Limited Effects of an eIF2αS51A Allele on Neurological Impairments in the 5xFAD Mouse Model of Alzheimer's Disease

Alzheimer's disease (AD) has been associated with increased phosphorylation of the translation initiation factor 2 alpha (eIF2 alpha) at serine 51. Increased phosphorylation of eIF2.. alters translational control and may thereby have adverse effects on synaptic plasticity, learning, and memory. To analyze if increased levels of p-eIF2 alpha indeed promote AD-related neurocognitive impairments, we crossed 5xFAD transgenic mice with an eIF2 alpha(S51A) knock-in line that expresses the nonphosphorylatable eIF2 alpha variant eIF2 alpha(S51A). Behavioral assessment of the resulting mice revealed motor and cognitive deficits in 5xFAD mice that were, with the possible exception of locomotor hyperactivity, not restored by the eIF2 alpha(S51A) allele.

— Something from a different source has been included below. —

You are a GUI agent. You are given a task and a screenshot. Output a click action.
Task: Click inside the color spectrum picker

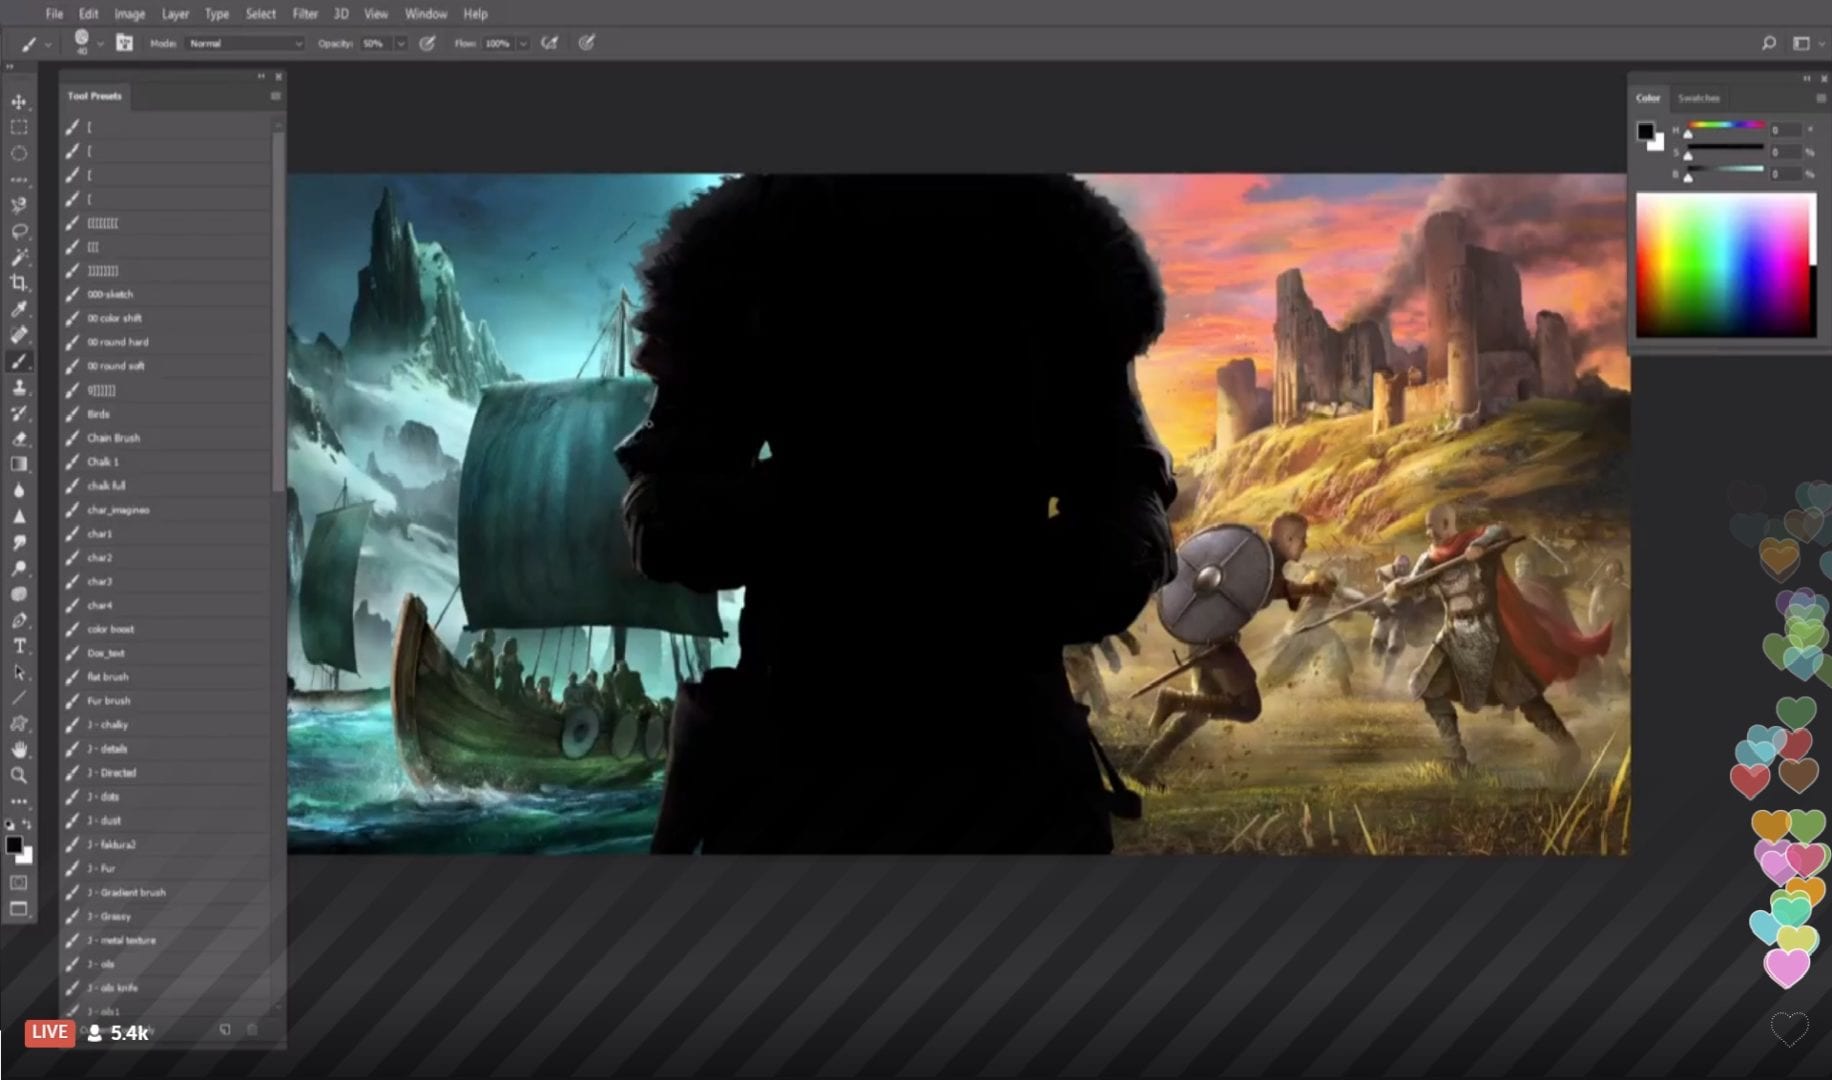click(x=1724, y=265)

Telemetric intracranial EEG recordings revealed no measurable effects of the eIF2 alpha(S51A) allele on 5xFAD-associated epileptic activity. Microarray-based transcriptome analyses showed clear transcriptional alterations in 5xFAD hippocampus that were not corrected by the eIF2 alpha(S51A) allele. In contrast to prior studies, our immunoblot analyses did not reveal increased levels of p-eIF2 alpha in the hippocampus of 5xFAD mice, suggesting that elevated p-eIF2 alpha levels are not a universal feature of AD models. Collectively, our data indicate that 5xFAD-related pathologies do not necessarily require hyperphosphorylation of eIF2 alpha to emerge; they also show that heterozygosity for the nonphosphorylatable eIF2 alpha(S51A) allele has limited effects on 5xFAD-related disease manifestations.